E.U’s economy is growing due to Germany and Italy manufacturing 

manufacturing-eu

Euro-area manufacturing grew at the fastest pace in three months in April on accelerating expansion in Germany and Italy, evidence the currency bloc’s recovery remains on track.

A Purchasing Managers’ Index increased to 53.4 from 53 in March, Markit Economics said in a statement today. That exceeded a preliminary reading of 53.3 published on April 23. The measure has exceeded the level of 50, indicating expansion, for the past 10 months.

While the euro area is recovering from a record-long recession and confidence indicators signal further growth, officials are gauging the risk that low inflation might evolve into falling prices. The threat has prompted European Central Bank President Mario Draghi to pledge further monetary stimulus if needed.

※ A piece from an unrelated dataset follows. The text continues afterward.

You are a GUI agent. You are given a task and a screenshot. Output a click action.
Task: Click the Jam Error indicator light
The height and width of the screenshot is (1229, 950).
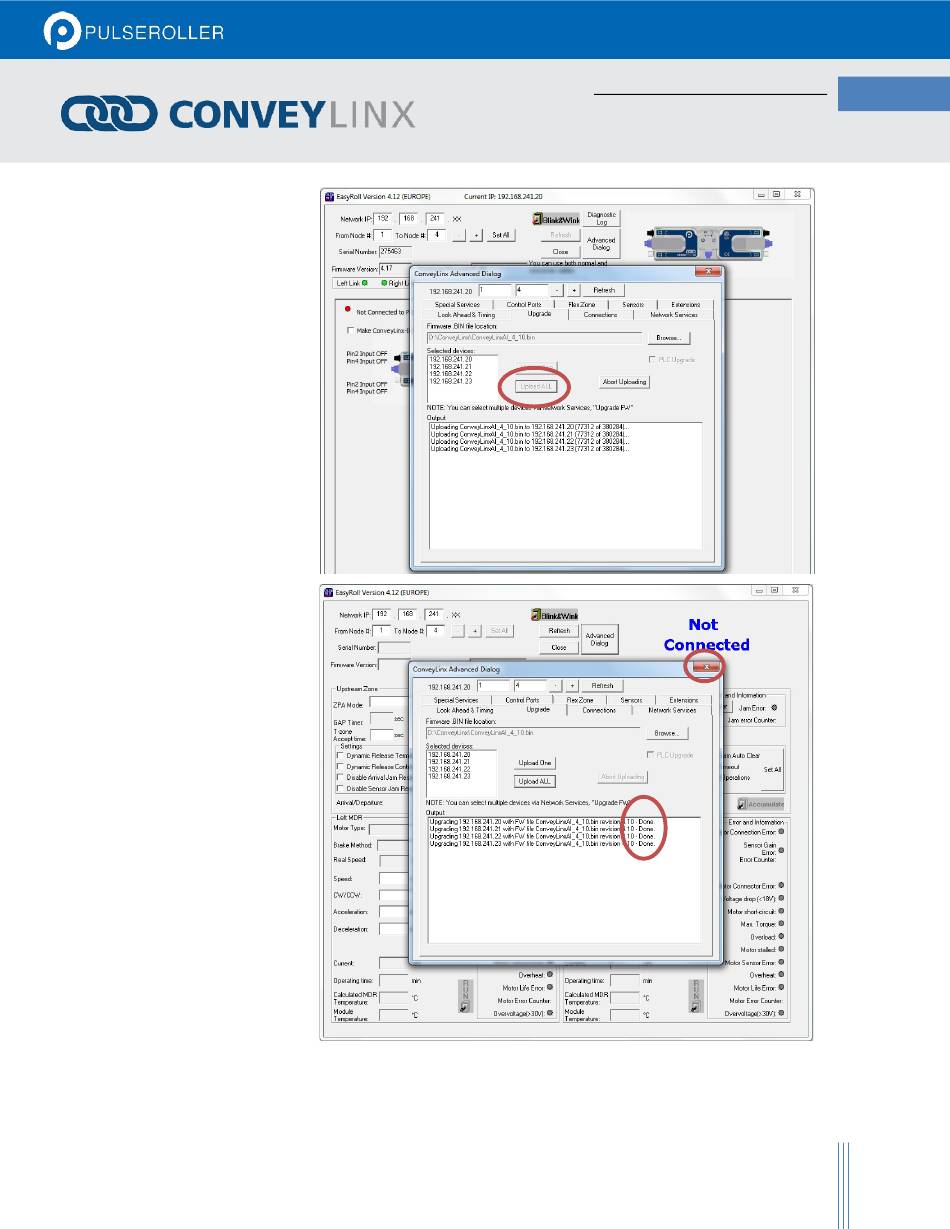point(775,706)
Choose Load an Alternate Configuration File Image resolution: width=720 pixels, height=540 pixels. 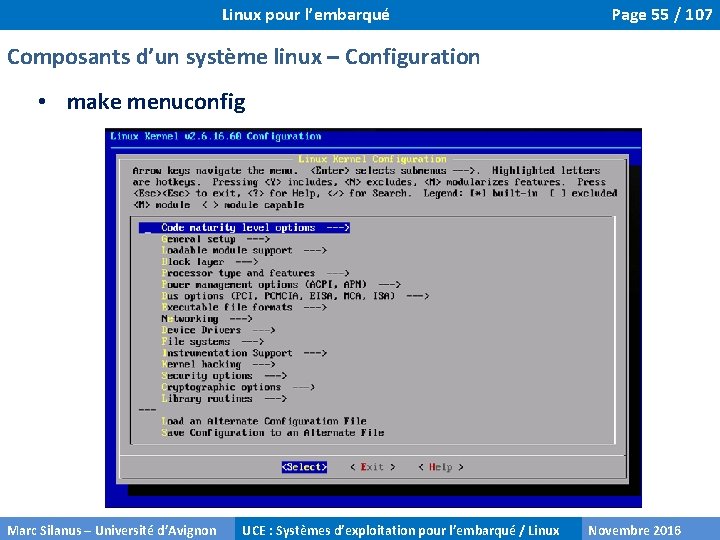[x=264, y=421]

“The recovery is becoming more broad-based,” said Chris Williamson, an economist at Markit. “It remains to be seen whether this strengthening of demand will feed through to more pricing power, which remains weak due to the widespread existence of spare capacity and high unemployment in many countries.”

Markit’s report showed input costs in the euro region fell at the fastest pace since July 2013, while output prices declined for a second month.

Inflation Outlook

Euro-area inflation was 0.7 percent in April, compared with 0.5 percent in March, well below the ECB’s target of just under 2 percent. At the same time, the core rate, which strips out volatile items such as energy or food, rose to 1 percent.

The ECB in March forecast inflation to gradually accelerate to 1.5 percent in 2016. The Frankfurt-based central bank will release new projections in June.

A gauge of German factory output increased to 54.1 from 53.7 in March, while Italy’s index rose to 54, the highest since April 2011. Spain’s gauge was little changed at 52.7 compared 52.8 in March and France’s measure slid to 51.2 from 52.1.

“While Germany, Spain and Italy are enjoying a good start to 2014 so far, France remains a concern,” Williamson said. “The key to the divergence appears to lie largely in export performance and competitiveness.”

Euro-area unemployment remained at 11.9 percent in March, close to a record high, according to a separate Bloomberg News survey of economists. The European Statistics office is due to publish the jobless number at 11 a.m. in Luxembourg today.

The state of the economy is “pretty severe,” Draghi said last month. His “biggest fear” is a protracted stagnation that leads to high unemployment rates becoming structural, he said on April 3 after officials kept the benchmark interest rate unchanged at a record-low 0.25 percent.